[[ SUPPLIED MATERIAL, beginning ]]

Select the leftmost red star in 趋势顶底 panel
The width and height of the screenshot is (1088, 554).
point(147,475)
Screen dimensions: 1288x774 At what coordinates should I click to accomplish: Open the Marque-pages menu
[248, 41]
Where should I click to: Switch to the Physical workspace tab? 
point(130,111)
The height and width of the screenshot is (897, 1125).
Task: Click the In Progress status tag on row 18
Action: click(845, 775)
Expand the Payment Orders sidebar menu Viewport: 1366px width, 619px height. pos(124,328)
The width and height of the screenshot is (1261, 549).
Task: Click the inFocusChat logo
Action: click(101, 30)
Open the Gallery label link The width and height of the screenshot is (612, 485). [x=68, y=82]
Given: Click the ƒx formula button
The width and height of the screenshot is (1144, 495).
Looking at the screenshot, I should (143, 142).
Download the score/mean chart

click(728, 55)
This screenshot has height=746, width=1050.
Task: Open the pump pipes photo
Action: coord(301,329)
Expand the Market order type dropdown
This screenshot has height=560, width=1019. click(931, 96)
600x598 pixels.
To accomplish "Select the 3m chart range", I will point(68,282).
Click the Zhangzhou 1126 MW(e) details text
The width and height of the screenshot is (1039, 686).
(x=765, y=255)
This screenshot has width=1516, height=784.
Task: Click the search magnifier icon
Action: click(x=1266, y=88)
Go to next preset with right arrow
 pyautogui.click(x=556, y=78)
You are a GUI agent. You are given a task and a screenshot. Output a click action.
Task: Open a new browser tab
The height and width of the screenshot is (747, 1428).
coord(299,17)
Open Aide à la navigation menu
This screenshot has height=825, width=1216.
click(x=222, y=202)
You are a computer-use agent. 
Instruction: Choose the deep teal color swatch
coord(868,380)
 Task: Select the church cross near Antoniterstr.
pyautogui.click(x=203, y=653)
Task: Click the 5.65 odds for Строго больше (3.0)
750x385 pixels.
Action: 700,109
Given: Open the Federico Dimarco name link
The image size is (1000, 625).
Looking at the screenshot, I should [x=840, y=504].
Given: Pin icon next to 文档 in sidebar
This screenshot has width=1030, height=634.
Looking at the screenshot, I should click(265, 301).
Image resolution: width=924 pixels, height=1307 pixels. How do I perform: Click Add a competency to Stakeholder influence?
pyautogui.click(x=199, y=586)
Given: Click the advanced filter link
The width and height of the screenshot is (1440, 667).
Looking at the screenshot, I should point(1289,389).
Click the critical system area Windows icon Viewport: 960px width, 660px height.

[[ SUPPLIED MATERIAL, end ]]

WORK INSTRUCTIONS = Print all the records exactly as written.

FINISHED EXERCISE =
Select the leftmost red star in 趋势顶底 panel
The width and height of the screenshot is (1088, 554).
point(147,475)
Screen dimensions: 1288x774 At what coordinates should I click to accomplish: Open the Marque-pages menu
[248, 41]
Where should I click to: Switch to the Physical workspace tab? 
point(130,111)
The height and width of the screenshot is (897, 1125).
Task: Click the In Progress status tag on row 18
Action: click(845, 775)
Expand the Payment Orders sidebar menu Viewport: 1366px width, 619px height. pos(124,328)
The width and height of the screenshot is (1261, 549).
Task: Click the inFocusChat logo
Action: click(101, 30)
Open the Gallery label link The width and height of the screenshot is (612, 485). [x=68, y=82]
Given: Click the ƒx formula button
The width and height of the screenshot is (1144, 495).
Looking at the screenshot, I should (143, 142).
Download the score/mean chart

click(728, 55)
This screenshot has height=746, width=1050.
Task: Open the pump pipes photo
Action: coord(301,329)
Expand the Market order type dropdown
This screenshot has height=560, width=1019. click(931, 96)
600x598 pixels.
To accomplish "Select the 3m chart range", I will point(68,282).
Click the Zhangzhou 1126 MW(e) details text
The width and height of the screenshot is (1039, 686).
(x=765, y=255)
This screenshot has width=1516, height=784.
Task: Click the search magnifier icon
Action: click(x=1266, y=88)
Go to next preset with right arrow
 pyautogui.click(x=556, y=78)
You are a GUI agent. You are given a task and a screenshot. Output a click action.
Task: Open a new browser tab
The height and width of the screenshot is (747, 1428).
coord(299,17)
Open Aide à la navigation menu
This screenshot has height=825, width=1216.
click(x=222, y=202)
You are a computer-use agent. 
Instruction: Choose the deep teal color swatch
coord(868,380)
 Task: Select the church cross near Antoniterstr.
pyautogui.click(x=203, y=653)
Task: Click the 5.65 odds for Строго больше (3.0)
750x385 pixels.
Action: 700,109
Given: Open the Federico Dimarco name link
The image size is (1000, 625).
Looking at the screenshot, I should [x=840, y=504].
Given: Pin icon next to 文档 in sidebar
This screenshot has width=1030, height=634.
Looking at the screenshot, I should click(265, 301).
Image resolution: width=924 pixels, height=1307 pixels. How do I perform: Click Add a competency to Stakeholder influence?
pyautogui.click(x=199, y=586)
Given: Click the advanced filter link
The width and height of the screenshot is (1440, 667).
Looking at the screenshot, I should point(1289,389).
Click the critical system area Windows icon Viewport: 960px width, 660px height.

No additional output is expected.